A few Summer reads: Dorothy L. Sayers and Evelyn Waugh

Rating: 4 out of 5.

Unnatural Death by Dorothy L. Sayers

Dorothy L. Sayers is the “other” queen of the crime novel, and now that I’ve read my first book by her, I’m thinking it’s rather unfair. As readers often point out, her detective novels are a mixture of Poirot and Wodehouse’s Jeeves & Wooster, but they also seem a bit more sophisticated. At least that is the impression I got from my first foray into her work. I’ve had this on my shelves for ages, and never gave it a chance. Now I’m hooked.

Published in 1927, Unnatural Death is Sayers’ third mystery. Her leading character is a gentleman of means with too much time on his hands: Lord Peter Wimsey. He lives in London on Picadilly, and often joins his Scotland Yard friend Parker on police inquiries. During a dinner one evening, the duo is told about the death of a wealthy spinster, miss Agatha Dawson. The doctor who treated miss Dawson for her terminal cancer tells them that miss Dawson had maybe just another half year to live, but that her earlier death while she was still very much alert and stable arose his suspicion about something being wrong. The great niece of the old lady, Miss Whittaker, is her only inheritor (and in-house carer), and as miss Dawson was aware of that and in agreement with the fact, an official will was never made. Still the doctor is puzzled. The ongoings at the old lady’s house during his service and the strange story of her life leads him to confide in the two friends. Parker is hesitant, thinking there is absolutely nothing there, but Wimsey  smells a rat and decides to solve the almost non-existent case.

Ian Carmichael as Lord Peter Wimsey

The narrative is joyous and serious at the same time, with many great puns and innuendos. It keeps one alert and focused throughout. What makes it more sophisticated as a crime novel of the 1920s are the different thematics, especially the treatment of lesbianism (referred to by some characters as “not the marrying kind”) and racism.  

A recommended light summer read. I already ordered the next one…


Unnatural Death by Dorothy L. Sayers
Harper&Row, Perennial Mystery Library, New York, 1987 (my edition)
241 pages





Rating: 5 out of 5.

Scoop by Evelyn Waugh

“News is what a chap who doesn’t care much about anything wants to read.”…

Reading Scoop reminds you that it’s often not wise to trust a news source, and that is a very troubling constatation. Isn’t journalism about freedom of expression, objectivity, and upholding democracy? Up to a point… 

As is now famously known, It was William Randolph Hearst, the press baron, who said to one of his reporters complaining from Cuba that there was no war to cover that he should “furnish the pictures, and I’ll furnish the war”. And this is exactly what Scoop is lampooning to perfection.

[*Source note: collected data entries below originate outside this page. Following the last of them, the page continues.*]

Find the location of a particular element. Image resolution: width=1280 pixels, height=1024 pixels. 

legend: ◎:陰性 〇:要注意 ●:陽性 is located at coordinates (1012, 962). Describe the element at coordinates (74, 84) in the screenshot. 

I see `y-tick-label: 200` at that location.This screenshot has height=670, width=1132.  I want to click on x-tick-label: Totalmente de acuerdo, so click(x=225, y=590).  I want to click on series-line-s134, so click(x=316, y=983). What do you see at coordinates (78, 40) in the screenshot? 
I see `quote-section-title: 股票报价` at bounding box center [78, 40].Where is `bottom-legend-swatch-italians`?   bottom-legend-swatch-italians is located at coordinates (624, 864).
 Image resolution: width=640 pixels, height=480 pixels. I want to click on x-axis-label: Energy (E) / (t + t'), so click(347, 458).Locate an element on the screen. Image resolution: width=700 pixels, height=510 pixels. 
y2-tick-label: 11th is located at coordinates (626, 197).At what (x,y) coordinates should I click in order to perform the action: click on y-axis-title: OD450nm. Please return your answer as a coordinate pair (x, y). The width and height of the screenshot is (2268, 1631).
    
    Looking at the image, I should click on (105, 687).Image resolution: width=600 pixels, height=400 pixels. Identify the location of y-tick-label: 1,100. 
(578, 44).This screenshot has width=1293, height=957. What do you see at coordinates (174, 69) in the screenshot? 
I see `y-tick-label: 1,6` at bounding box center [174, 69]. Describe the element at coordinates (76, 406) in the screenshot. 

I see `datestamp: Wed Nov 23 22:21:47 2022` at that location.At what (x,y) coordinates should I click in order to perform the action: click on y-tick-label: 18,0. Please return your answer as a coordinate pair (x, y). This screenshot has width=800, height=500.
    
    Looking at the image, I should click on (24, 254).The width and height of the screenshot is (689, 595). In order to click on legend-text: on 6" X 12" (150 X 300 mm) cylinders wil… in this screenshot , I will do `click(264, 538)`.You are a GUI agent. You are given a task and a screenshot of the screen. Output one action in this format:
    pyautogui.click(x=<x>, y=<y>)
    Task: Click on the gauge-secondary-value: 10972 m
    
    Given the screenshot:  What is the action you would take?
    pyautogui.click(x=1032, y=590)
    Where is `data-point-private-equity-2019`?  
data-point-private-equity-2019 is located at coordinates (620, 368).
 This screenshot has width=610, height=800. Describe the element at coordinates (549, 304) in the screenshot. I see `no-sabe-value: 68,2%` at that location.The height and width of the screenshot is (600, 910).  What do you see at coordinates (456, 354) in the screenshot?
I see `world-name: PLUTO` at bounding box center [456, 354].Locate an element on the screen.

In a classic case of mistaken identity, young William Boot, who writes small articles about countryside animals for The Daily Beast (!), is sent against his will to far away Ishmaelia in Africa, to cover a possible revolution. Torn from his country estate in good old England, leaving behind a batty upper-class family, he has no idea what he is doing or how it’s all happening, but he meets a great number of other fellow reporters on the same mission and settles down to a routine. He quickly realises that the whole thing is not about news at all but about getting a story that will satisfy the editors back home and the readers’ thirst for sensationalism. What is really happening in Ishmaelia is also not very clear (and also very batty) and gives Waugh a good excuse to ridicule international politics and diplomacy, and most of all to actually hint at the fact that Western powers were ready to provoke a coup and a war in an African country, so as to appropriate its natural resources for themselves. I will not spoil the plot, but Boot goes heroically through numerous adventures, manages to encounter love on the way, and learn a few lessons about the vicissitudes and betrayals of life.

Young Waugh

Written in 1938, Scoop was inspired by Waugh’s own travels as a journalist to Abyssinia (Ethiopia), just before Mussolini’s invasion in 1935. It is amazingly funny, witty, and subtle in a true “British humour” way one rarely finds anymore. It is also very bold for its time, satirising as it does the press in its heyday and denouncing western schemings in underdeveloped countries. It is a story about human nature as well, about the chasm between country and city people, about the muddled beliefs in all sorts of political ideologies, and the racism that was normal and matter-of-fact at the time. Although many modern readers complain about the racist allusions (again exasperatingly, as books need to be read in a historical context), what strikes me is how it’s the white people who are being completely and rightly ridiculed in this instance, except maybe Boot who serves as a Redemptor for a humanity gone mad.

Find it and read it. You will not be disappointed. You will be left with a nervous smile maybe, one of those that come about when things are funny but leave you with a slight bitter aftertaste, something cynical, when you want to slap people. For me, Waugh always has a lot of characters I want to slap. It means he got it right.